Overview of "Discrete Generative Diffusion Models Without Stochastic Differential Equations: A Tensor Network Approach"

This paper presents a novel approach to discrete generative diffusion models (DGDMs) using tensor networks (TNs), without relying on stochastic differential equations. The authors propose a method to efficiently represent, sample, and learn from lattice systems with discrete degrees of freedom. They generalize the concept of diffusion models (DMs) to cases where noise is added via Markov chain jump dynamics instead of continuous diffusion, thereby addressing challenges in standard DMs associated with calculating time-dependent forces and resolving mismatches in time evolution.

Main Contributions

1. Tensor Network Representation: The authors demonstrate how TNs, particularly matrix product states (MPS), and matrix product operators (MPO), can exactly represent and evolve probabilities in discrete diffusion models.

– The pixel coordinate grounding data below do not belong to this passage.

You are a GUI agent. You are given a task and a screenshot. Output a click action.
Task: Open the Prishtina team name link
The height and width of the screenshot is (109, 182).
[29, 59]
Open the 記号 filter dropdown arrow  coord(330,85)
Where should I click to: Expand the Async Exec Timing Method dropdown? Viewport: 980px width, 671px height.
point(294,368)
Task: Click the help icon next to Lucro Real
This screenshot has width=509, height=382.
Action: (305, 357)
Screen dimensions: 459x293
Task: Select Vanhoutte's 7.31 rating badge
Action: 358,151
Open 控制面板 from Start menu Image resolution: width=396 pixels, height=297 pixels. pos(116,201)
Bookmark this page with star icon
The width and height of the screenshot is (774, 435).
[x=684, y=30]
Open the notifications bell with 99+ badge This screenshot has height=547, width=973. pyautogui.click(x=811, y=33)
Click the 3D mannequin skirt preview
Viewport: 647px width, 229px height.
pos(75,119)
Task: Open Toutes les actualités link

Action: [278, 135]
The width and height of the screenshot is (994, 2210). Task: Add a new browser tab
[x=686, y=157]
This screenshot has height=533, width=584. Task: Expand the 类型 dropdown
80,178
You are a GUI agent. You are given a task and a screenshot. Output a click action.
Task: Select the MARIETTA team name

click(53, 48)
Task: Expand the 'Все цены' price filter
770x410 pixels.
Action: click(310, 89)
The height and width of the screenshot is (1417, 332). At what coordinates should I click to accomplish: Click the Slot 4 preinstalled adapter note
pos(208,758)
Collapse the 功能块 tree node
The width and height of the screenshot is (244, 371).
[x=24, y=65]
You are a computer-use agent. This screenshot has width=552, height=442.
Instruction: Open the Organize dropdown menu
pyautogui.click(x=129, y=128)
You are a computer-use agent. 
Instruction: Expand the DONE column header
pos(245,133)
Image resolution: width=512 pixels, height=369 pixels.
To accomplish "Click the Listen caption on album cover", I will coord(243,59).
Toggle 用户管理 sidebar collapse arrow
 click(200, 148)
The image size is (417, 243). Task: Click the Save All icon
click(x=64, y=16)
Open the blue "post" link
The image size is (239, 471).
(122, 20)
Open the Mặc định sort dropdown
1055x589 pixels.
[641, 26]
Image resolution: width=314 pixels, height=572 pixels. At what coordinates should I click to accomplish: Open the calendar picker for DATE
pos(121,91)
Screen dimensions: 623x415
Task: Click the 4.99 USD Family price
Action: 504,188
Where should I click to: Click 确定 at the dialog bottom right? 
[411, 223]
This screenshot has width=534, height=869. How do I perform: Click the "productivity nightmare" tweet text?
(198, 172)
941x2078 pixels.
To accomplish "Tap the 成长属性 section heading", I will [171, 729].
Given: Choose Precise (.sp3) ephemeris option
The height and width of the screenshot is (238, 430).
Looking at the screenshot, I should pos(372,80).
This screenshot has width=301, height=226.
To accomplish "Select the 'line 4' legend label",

This parametrization allows the denoising dynamics—essential to DMs—to be realized exactly, which is a significant departure from traditional methodologies relying on approximate solutions of stochastic differential equations.
2. Sampling and Efficiency: The auto-regressive property of TNs is leveraged to generate samples efficiently without bias, which is crucial for scaling these methods to larger systems. The paper outlines how TNs naturally facilitate the efficient execution of noising and denoising protocols via Markov processes, deviating from conventional continuous-time frameworks.
3. Integration with Monte Carlo Methods: An efficient learning scheme is constructed for sampling Boltzmann-like distributions, integrating the proposed DGDMs with Monte Carlo (MC) methods. Specifically, they detail a technique for training MPS to approximate a target distribution, optimizing the parameters via an iterative MC process.
4. Applications to Non-Trivial Thermodynamics Models: The approach is tested on models with challenging thermodynamic properties: the one-dimensional constrained Fredkin chain and the two-dimensional Ising model. The paper shows that TN-enhanced DGDMs provide insightful results into the equilibrium properties of such systems, using the efficient learning schemes proposed.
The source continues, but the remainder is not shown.